1)Depending on the kid will determine their reaction some will have a positive response while others will have a negative response. Lorenz’s choice not to put in her own argument helps shows both sides of the argument without her biased opinion persuading us.

2)I personally don’t have a significant online presence. My mom only posts stuff about me on her private social media accounts so when I google myself nothing pops up. My opinion hasn’t really changed since I have gained a social media account I still have an indifferent opinion but I lean more towards the negative side of the spectrum.

3)Instead of using the verb said to introduce a statement Lorenz can us verbs like explained, expressed, disclosed, claimed, and stated. The verb explained fits in the place of said in the sentence . “I’ve wanted to bring it up… she said” without ruining the overall flow. The use of different verbs will add variety to the text making less repetitive and monotonous.

4)It is ok for a parent to post about their child at a young age. Even though the child wont doesn’t understand yet it is a way for the parent to document a significant journey, but when the child wants to take control of their presence the parent should step down and allow. I think children should be able to give consent or veto posts about themselves around age 12. At this age they are preteens and being introduced to social media and the presence they could or could not have. Disclosing information about name and place residence is extremely unsafe. When children start building their presence they should never disclose personal information like addresses. When they reach about age 14-15 they should have control over their own accounts. They can choose how they want to be seen and have the privacy and independence they want before becoming a legal adult.

laura

While in high school and college I played sports so I had information, stats, and some pictures online. As an athlete, this made me excited as it was a form a recognition. Now as an adult that excitement and awe has transitioned to a more controlled demeanor. Not all children respond the same way to finding their information and pictures online. Some children are timid than others and don't feel comfortable with their pictures online. I think Lorenz didn't share her opinion to be objective while doing her interviews.

In my opinion a child shouldn't be posting information or content about themselves until high school. Yes, as a teenager we've made plenty of mistakes but we have also developed more mentally. In the time that we live in today, our children's safety and innocence should be our upmost concern. I have personally witness a friends daughter, who is 10 years old, be direct messaged from a grown man asking to have a private conservation.

At some point you have to trust that you raised your child properly. I do feel that a high schooler should be allowed to control their social media accounts.

Katie Malyy

It was very interesting for me to read this topic.
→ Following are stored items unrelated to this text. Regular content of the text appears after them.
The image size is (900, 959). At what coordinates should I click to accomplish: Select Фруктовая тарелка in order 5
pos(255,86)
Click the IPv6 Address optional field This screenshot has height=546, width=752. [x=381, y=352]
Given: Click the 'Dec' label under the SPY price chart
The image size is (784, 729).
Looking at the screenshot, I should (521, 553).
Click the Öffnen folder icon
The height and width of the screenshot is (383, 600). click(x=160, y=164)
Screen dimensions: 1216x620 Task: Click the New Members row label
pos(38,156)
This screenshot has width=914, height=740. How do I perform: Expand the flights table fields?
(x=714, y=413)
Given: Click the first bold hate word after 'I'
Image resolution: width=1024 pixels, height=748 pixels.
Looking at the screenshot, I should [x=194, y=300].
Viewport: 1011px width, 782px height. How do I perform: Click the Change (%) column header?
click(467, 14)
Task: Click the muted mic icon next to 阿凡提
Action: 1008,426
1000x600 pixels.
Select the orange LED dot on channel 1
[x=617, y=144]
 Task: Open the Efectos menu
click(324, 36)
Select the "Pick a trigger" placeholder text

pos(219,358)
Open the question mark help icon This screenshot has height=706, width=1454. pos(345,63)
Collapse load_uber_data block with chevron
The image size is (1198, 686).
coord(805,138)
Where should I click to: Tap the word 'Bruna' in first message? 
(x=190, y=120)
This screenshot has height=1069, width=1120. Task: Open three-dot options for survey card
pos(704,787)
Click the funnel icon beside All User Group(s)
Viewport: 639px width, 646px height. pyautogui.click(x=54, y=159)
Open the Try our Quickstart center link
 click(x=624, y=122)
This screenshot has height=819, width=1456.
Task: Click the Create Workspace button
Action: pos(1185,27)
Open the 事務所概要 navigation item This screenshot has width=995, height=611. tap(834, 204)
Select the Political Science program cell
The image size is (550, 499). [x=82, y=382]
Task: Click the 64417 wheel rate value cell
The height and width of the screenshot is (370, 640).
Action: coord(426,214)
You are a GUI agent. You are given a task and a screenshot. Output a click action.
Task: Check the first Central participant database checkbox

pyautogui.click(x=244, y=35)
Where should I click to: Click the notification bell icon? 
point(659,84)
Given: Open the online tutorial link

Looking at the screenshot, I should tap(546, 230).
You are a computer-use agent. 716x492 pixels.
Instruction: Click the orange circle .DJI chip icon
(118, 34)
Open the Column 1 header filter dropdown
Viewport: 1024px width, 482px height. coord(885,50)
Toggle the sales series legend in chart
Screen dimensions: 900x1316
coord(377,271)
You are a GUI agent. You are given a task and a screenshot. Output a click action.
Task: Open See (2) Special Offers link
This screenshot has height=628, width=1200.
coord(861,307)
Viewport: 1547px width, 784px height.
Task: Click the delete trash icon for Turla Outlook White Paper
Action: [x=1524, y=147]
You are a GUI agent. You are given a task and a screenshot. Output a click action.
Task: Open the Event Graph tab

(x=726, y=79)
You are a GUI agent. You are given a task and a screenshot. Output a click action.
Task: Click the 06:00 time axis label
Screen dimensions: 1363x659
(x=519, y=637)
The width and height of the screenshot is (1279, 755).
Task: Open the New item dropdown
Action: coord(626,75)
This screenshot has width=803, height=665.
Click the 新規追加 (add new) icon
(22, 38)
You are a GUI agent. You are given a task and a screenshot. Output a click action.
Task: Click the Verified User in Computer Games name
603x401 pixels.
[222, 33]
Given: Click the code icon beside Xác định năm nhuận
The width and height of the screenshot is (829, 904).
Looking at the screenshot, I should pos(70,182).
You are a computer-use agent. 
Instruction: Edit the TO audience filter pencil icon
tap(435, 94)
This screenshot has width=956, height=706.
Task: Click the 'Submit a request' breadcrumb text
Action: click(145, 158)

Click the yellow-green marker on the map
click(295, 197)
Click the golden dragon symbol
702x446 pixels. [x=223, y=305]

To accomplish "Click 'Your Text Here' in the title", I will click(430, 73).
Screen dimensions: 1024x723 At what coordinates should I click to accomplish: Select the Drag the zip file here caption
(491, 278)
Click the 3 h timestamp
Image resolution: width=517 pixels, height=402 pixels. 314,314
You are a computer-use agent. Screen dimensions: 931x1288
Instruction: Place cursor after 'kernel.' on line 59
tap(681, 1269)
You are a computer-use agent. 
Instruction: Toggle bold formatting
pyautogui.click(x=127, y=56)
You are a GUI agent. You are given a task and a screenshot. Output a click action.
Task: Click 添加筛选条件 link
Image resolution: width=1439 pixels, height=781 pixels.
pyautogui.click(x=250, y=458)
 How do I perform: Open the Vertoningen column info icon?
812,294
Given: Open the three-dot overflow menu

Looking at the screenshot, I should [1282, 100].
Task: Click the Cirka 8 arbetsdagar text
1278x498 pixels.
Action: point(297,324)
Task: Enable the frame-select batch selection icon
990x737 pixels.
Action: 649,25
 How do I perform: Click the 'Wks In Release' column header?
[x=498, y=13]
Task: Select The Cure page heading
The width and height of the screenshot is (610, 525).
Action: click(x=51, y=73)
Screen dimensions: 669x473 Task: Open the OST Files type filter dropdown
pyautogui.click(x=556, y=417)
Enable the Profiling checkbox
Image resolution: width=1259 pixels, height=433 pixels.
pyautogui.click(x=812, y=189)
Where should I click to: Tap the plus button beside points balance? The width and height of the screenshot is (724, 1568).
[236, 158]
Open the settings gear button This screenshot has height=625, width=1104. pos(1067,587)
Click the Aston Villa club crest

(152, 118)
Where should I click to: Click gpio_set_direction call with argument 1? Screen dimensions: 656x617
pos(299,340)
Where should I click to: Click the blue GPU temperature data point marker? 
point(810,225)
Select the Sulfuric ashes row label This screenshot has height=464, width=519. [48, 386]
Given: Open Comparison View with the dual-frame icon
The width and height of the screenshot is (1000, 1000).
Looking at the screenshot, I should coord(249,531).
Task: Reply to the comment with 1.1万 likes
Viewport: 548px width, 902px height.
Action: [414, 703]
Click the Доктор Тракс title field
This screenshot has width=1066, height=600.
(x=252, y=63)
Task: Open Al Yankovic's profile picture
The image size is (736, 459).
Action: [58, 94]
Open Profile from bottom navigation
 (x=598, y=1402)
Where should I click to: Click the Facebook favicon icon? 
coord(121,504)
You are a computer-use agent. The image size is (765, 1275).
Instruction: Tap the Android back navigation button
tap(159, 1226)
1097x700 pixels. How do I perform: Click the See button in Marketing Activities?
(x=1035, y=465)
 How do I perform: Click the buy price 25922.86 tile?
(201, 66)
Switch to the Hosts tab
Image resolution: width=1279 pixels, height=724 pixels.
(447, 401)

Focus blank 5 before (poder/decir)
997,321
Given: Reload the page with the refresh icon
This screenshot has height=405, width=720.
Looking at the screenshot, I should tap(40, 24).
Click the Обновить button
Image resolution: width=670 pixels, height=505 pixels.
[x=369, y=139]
Each question has its pros and cons. For me personally, I grew up when my parents did not have social networks. However, after a while, Viber and other social networks appeared where my parents can share family photos. It was very painful and not pleasant for me, it was even a shame when my mother exposed or sent someone photographs in which I joked or danced jokingly or even just didn’t get out very well. As a child, I did not really think about this. I began to realize this completely at the age of 16 years and older.

Kennedy

Children now live in a much different world then their parents did and almost everything involves social media. If it were me, I would not like having pictures and/or other things on the internet that I wasn't aware of. Many kids worry that things they post or things that are posted on the internet about them could hurt them in the future. This is something that our parents never had to deal with and is just now becoming something that can eventually impact a person and their future.